▸ **Work required**
Would you retype exactly the lines below, starting with the one that has "Where should I" and going on through the one that has "Image resolution: width=372", with no pictures and nothing else?

╔══

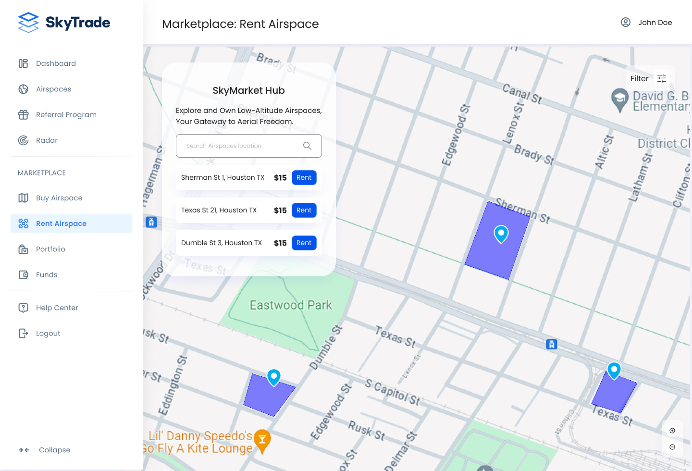Click the SkyTrade logo
Viewport: 692px width, 471px height.
[x=64, y=23]
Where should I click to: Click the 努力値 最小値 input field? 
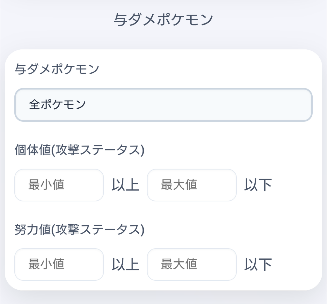[x=59, y=264]
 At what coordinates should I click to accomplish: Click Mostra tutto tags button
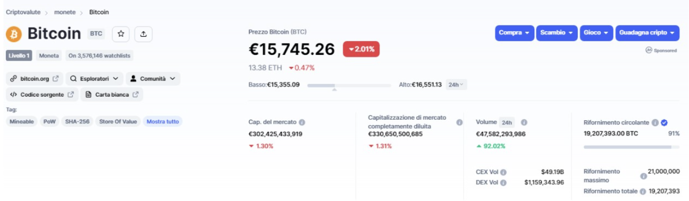(163, 122)

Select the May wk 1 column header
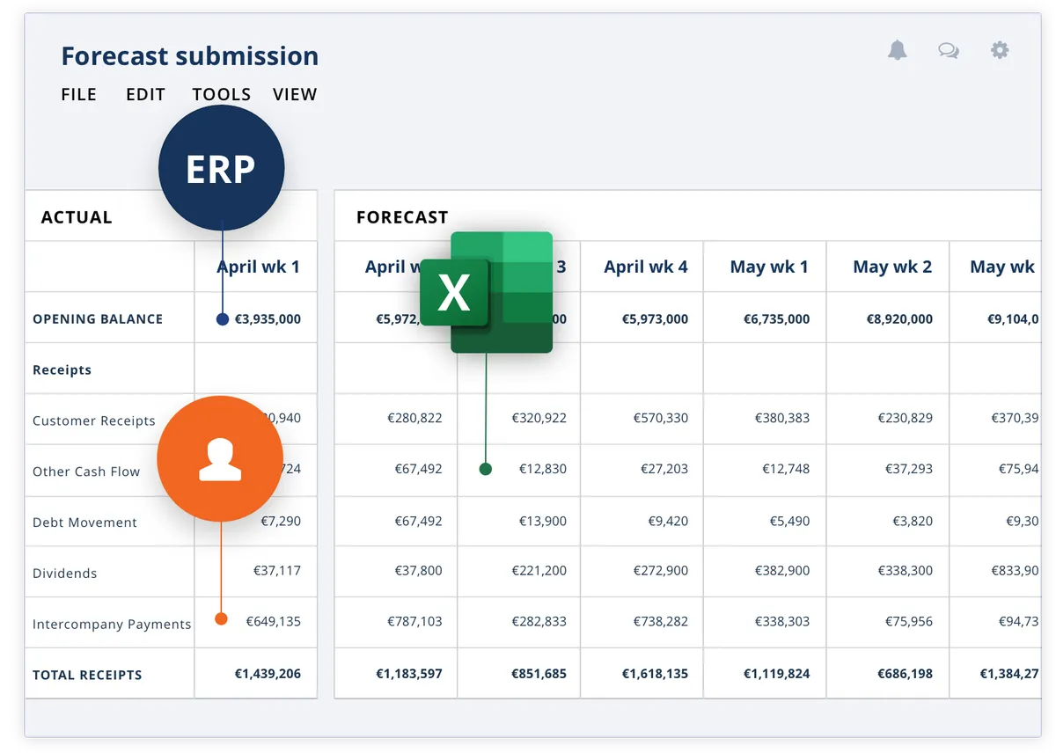(768, 267)
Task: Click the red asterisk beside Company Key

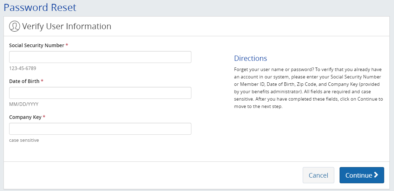Action: pos(44,117)
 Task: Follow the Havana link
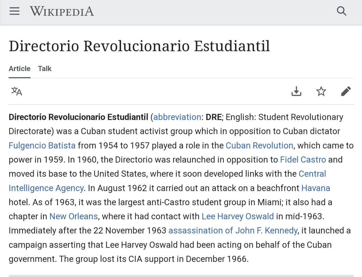pyautogui.click(x=316, y=188)
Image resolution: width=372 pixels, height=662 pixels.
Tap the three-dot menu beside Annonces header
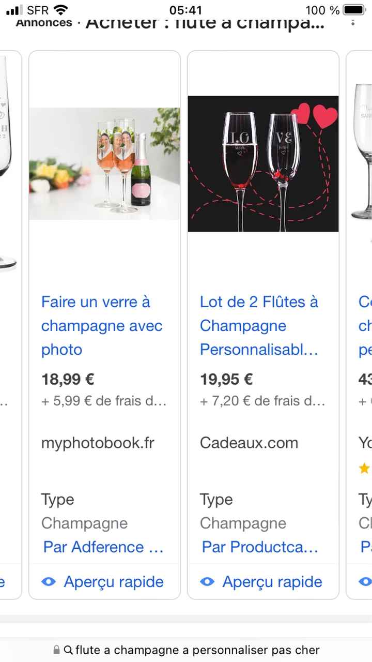(353, 22)
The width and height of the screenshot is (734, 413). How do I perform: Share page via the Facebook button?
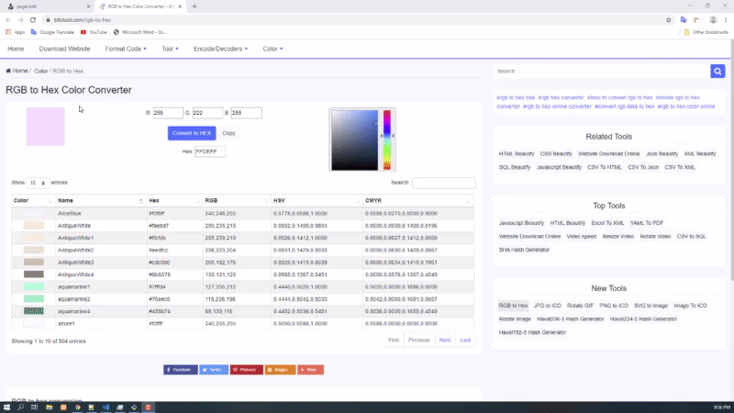181,369
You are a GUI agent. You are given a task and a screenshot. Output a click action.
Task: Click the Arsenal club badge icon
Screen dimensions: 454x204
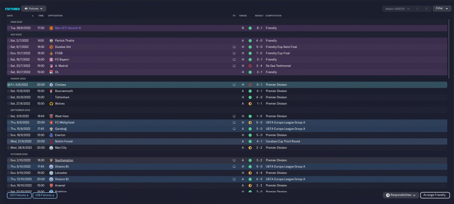[x=51, y=186]
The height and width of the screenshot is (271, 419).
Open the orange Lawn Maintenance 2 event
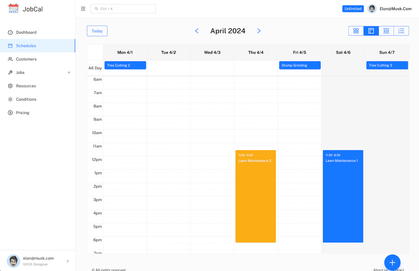pyautogui.click(x=255, y=196)
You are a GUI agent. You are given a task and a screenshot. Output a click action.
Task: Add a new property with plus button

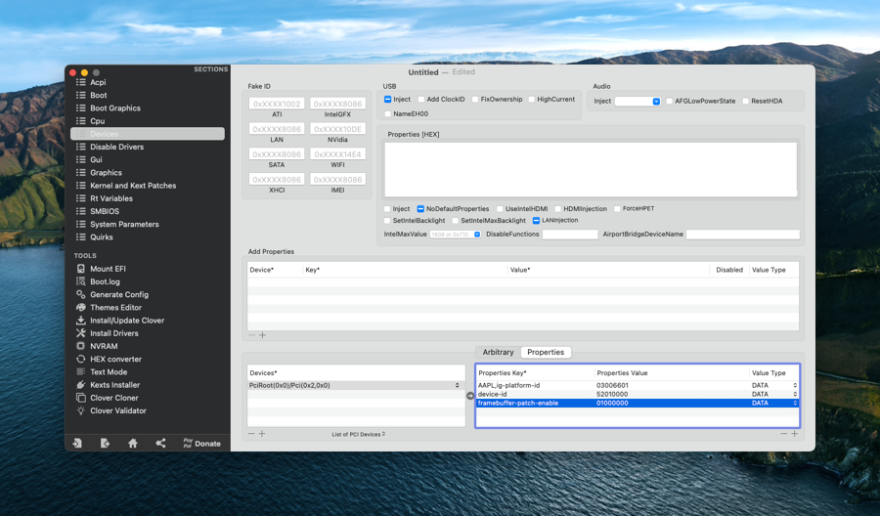(794, 434)
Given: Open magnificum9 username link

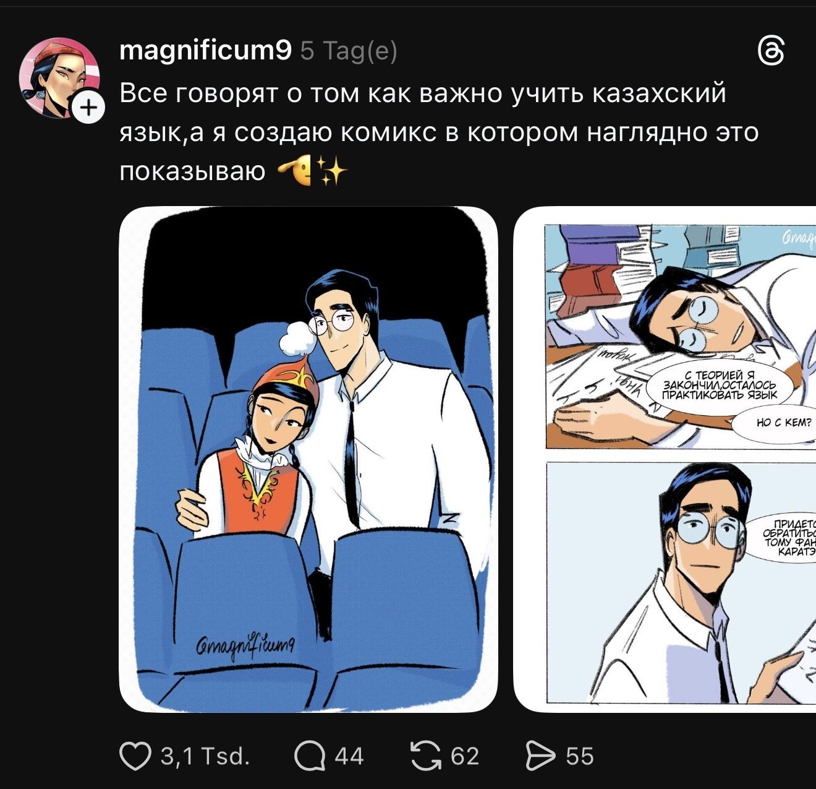Looking at the screenshot, I should point(205,51).
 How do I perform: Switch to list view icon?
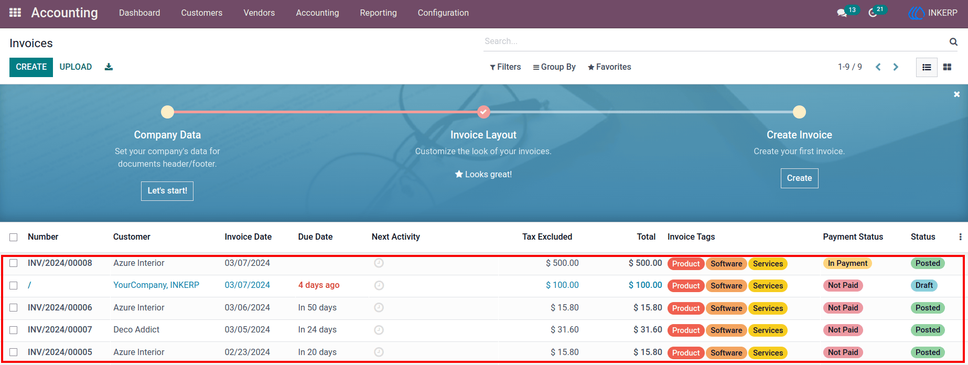[927, 67]
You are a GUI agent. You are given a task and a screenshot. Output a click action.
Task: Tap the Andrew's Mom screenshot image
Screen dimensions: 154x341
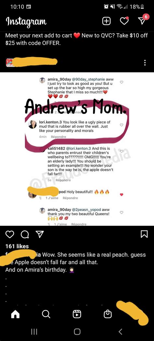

╚══

▸ **Exercise solution**
Where should I click to: Click the 努力値 最小値 input field? 
[x=59, y=264]
 At what coordinates should I click to accomplish: Click Mostra tutto tags button
(163, 122)

Select the May wk 1 column header
(768, 267)
Task: Click the red asterisk beside Company Key

Action: pos(44,117)
 Task: Follow the Havana link
pyautogui.click(x=316, y=188)
Image resolution: width=372 pixels, height=662 pixels.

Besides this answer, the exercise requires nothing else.